2023-06-22 10:22:16,547 : swarm.SN : ERROR : SMLETHNode: Transferring 100 ETH to local account failed
Traceback (most recent call last):
File "", line 1, in
File "start_swarm_sn.py", line 196, in start_swarm_sn.main
File "swarmfactory.py", line 615, in swarmfactory.createBCFullNodeForContainer
File "swarmbcnode.py", line 739, in swarmbcnode.smlethnode.initialize
File "swarmutils.py", line 678, in swarmutils.swarmlogger.emitError
RuntimeError: SMLETHNode: Transferring 100 ETH to local account failed
2023-06-22 10:22:16,556 : swarm.blCnt : WARNING : Releasing license

Swarm Learning Version:

  • Find the docker tag of the Swarm images ( $ docker images | grep hub.myenterpriselicense.hpe.com/hpe_eval/swarm-learning ): Version 2.0.0

OS and ML Platform

  • details of host OS: Ubuntu 20.04.6 LTS
  • details of ML platform used:
  • details of Swarm learning Cluster (Number of machines, SL nodes, SN nodes): 2 hosts, exactly the same as MNIST example

Quick Checklist: Respond [Yes/No]

  • APLS server web GUI shows available Licenses? Yes
  • If Multiple systems are used, can each system access every other system? Yes
  • Is Password-less SSH configuration setup for all the systems? Yes
  • If GPU or other protected resources are used, does the account have sufficient privileges to access and use them?
  • Is the user id a member of the docker group? Yes

Additional notes

  • Are you running documented example without any modification? Yes, just modifying the IPs of host 1 and host 2
  • Add any additional information about use case or any notes which supports for issue investigation: All the steps 1-9 and 11 from the README (https://github.com/HewlettPackard/swarm-learning/blob/master/examples/mnist/README.md) are followed correctly, but error in step 10 appears. I think the issue is related to "Ethereum" and the creation of the blockchain layer, but I do not have more information about the error.

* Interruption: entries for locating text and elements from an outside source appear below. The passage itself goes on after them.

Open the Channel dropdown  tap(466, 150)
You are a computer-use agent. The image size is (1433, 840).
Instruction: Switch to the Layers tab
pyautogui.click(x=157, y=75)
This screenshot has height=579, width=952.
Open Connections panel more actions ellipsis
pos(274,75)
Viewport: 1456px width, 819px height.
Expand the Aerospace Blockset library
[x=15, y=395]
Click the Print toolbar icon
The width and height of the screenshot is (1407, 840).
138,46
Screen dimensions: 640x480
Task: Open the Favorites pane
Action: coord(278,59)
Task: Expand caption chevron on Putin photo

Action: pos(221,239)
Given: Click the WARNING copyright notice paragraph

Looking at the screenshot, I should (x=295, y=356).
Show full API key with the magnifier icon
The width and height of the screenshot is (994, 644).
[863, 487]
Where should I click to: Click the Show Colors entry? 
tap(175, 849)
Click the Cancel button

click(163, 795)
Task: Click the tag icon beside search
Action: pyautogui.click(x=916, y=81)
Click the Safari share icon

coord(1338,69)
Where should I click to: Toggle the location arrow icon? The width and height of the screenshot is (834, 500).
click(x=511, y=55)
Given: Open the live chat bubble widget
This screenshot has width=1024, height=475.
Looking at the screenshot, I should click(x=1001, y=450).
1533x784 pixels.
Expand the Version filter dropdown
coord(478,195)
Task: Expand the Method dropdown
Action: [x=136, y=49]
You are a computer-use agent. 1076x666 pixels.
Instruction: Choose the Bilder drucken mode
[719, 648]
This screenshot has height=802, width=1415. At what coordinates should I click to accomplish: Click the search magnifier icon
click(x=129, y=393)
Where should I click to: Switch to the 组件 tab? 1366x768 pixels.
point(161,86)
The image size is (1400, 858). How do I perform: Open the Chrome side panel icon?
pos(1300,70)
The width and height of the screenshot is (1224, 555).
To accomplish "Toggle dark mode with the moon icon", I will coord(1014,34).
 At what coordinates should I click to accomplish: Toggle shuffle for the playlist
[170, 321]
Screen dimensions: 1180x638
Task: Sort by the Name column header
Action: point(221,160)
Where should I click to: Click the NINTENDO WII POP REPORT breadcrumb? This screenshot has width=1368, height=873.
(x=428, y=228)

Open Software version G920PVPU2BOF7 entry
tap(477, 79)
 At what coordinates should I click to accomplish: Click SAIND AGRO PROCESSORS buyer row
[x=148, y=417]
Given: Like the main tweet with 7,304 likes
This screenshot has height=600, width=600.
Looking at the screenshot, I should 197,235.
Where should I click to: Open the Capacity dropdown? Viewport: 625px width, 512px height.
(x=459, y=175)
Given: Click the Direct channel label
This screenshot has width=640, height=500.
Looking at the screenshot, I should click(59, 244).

Can you check if the systems in which the nodes running are time synchronized?

@joaquingarciaatos please confirm, whether the issue is resolved post time synchronization using NTP?

Can you check if the systems in which the nodes running are time synchronized?

Can you check if the systems in which the nodes running are time synchronized?

Hi! I tried to check the nodes are time synchronized, and they are. But it didn't solve anything about the issue... Do you have any idea about what can be the issue?

The error might occur due to unsynchronized time between nodes, where even a slight time difference of few milli seconds can cause the issue. To resolve this, you can synchronize the nodes using NTP (Network Time Protocol). Afterward, restart the Docker service and try running the example again.